• **Passage to read**:
Now that U.S. trade policy is determined tweet by tweet, brands and retailers are either finding contingency plans for their contingency plans, or mulling how to slowly back away from the chaos—which for many means scaling back on their China sourcing.

“If you look at last year…when [customers] heard about the first round of tariffs, they immediately moved to bring forward shipments and take fabric positions and that was a kind of short- to medium-term planning,” Newtimes Development CEO Paul Walsh said speaking at Sourcing Summit: Hong Kong last week. “Longer term, customers already have been making moves to divest—or I would say, not exit from China, but definitely reduce the risk.”

The slow roll out of China has been happening since before U.S. President Donald Trump was lobbing tariffs around, but the pace has quickened since he started upending trade relations with what’s still the world’s factory, regardless of how much those sourcing there may wish it weren’t.

• **Task prompt**: From the passage about China sourcing, reproduce word for word the part that opens with "Now that U.S." and closes with "their China sourcing.". Rely only on the passage about China sourcing.

• **Raw data**:

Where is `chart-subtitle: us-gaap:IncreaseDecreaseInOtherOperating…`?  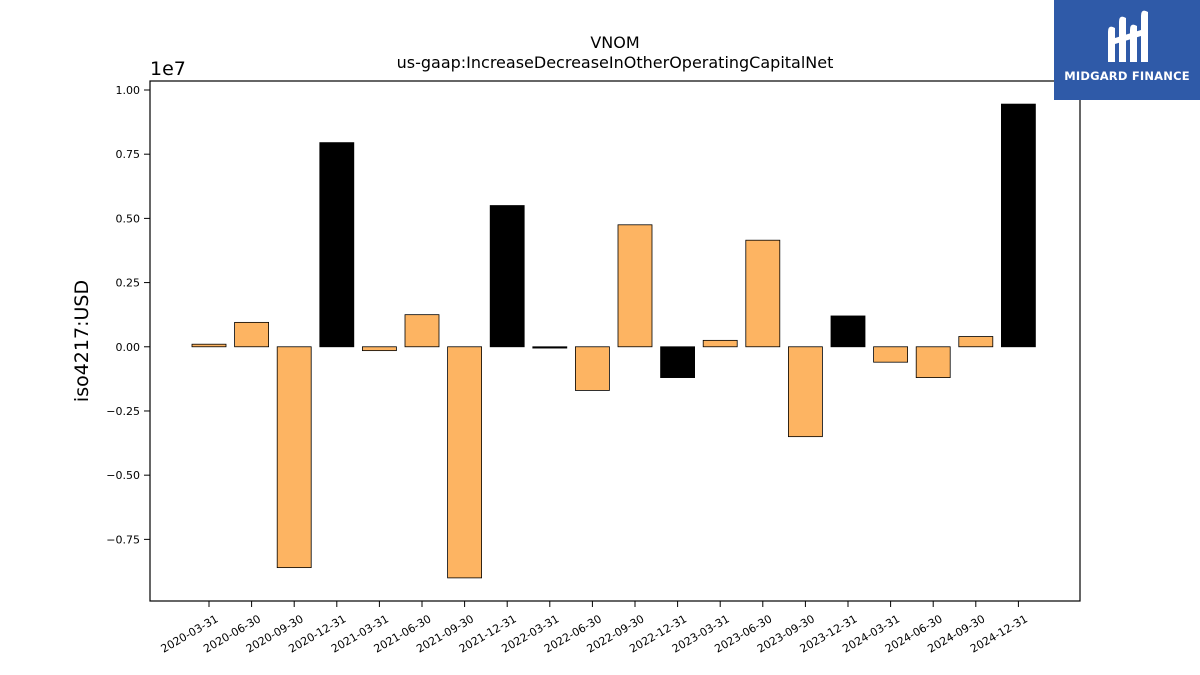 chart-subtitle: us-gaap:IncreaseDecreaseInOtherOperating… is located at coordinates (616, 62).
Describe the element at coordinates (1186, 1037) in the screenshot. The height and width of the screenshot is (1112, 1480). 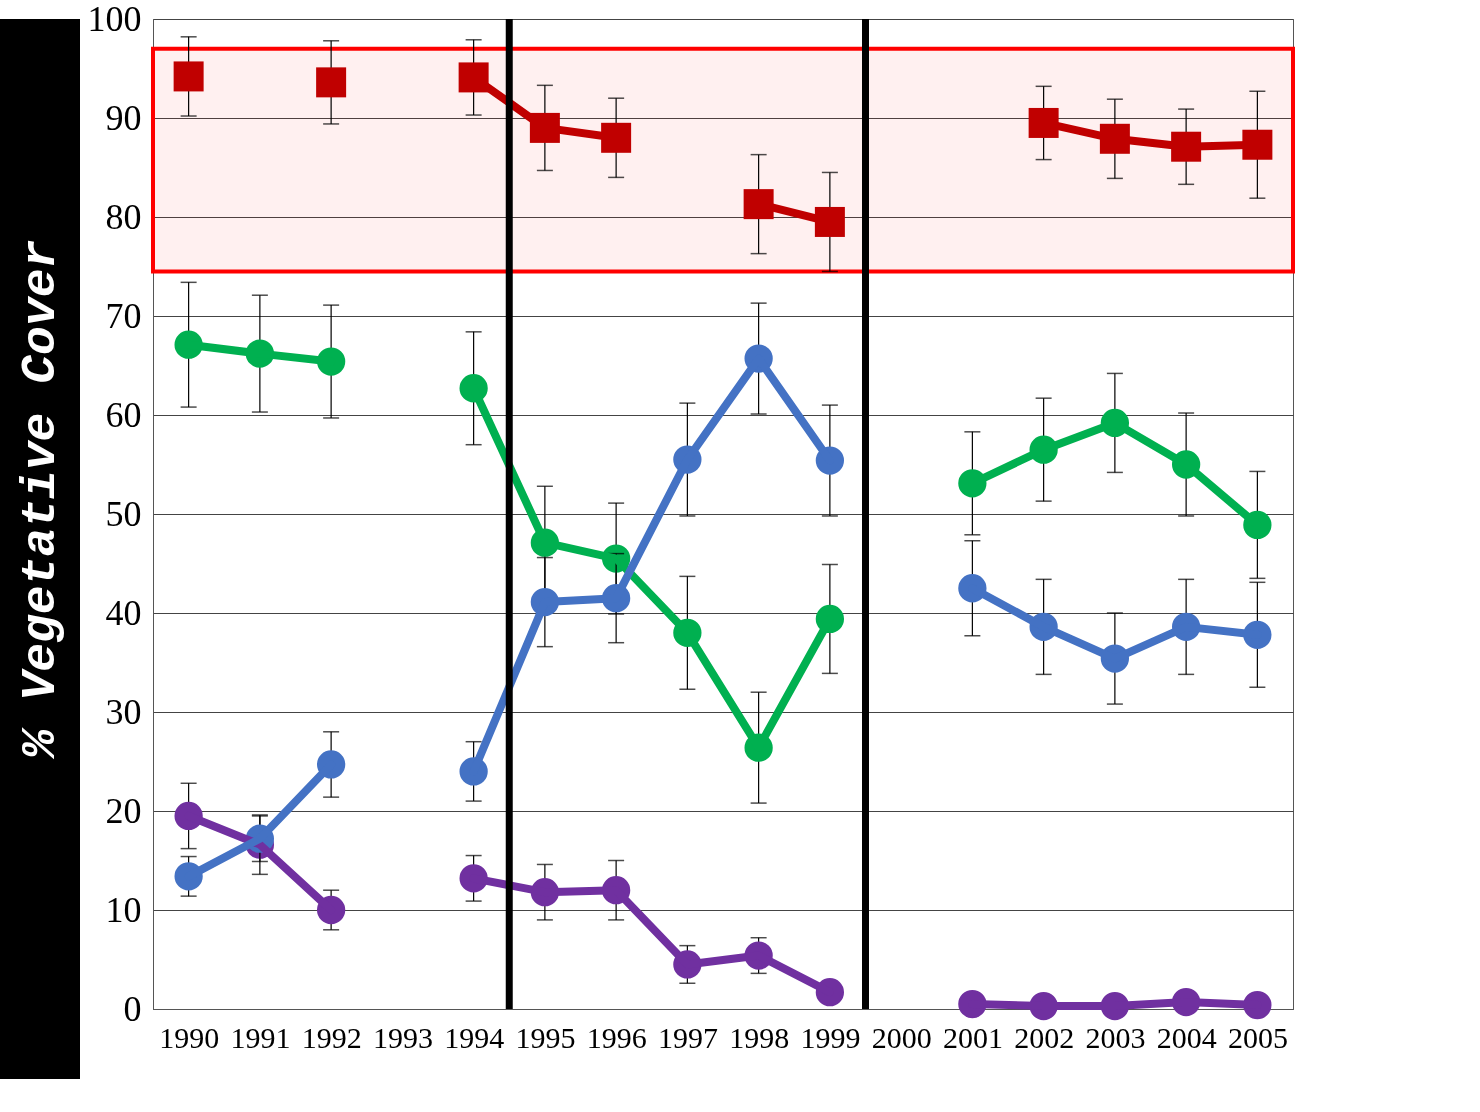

• **Answer to the problem**:
Now that U.S. trade policy is determined tweet by tweet, brands and retailers are either finding contingency plans for their contingency plans, or mulling how to slowly back away from the chaos—which for many means scaling back on their China sourcing.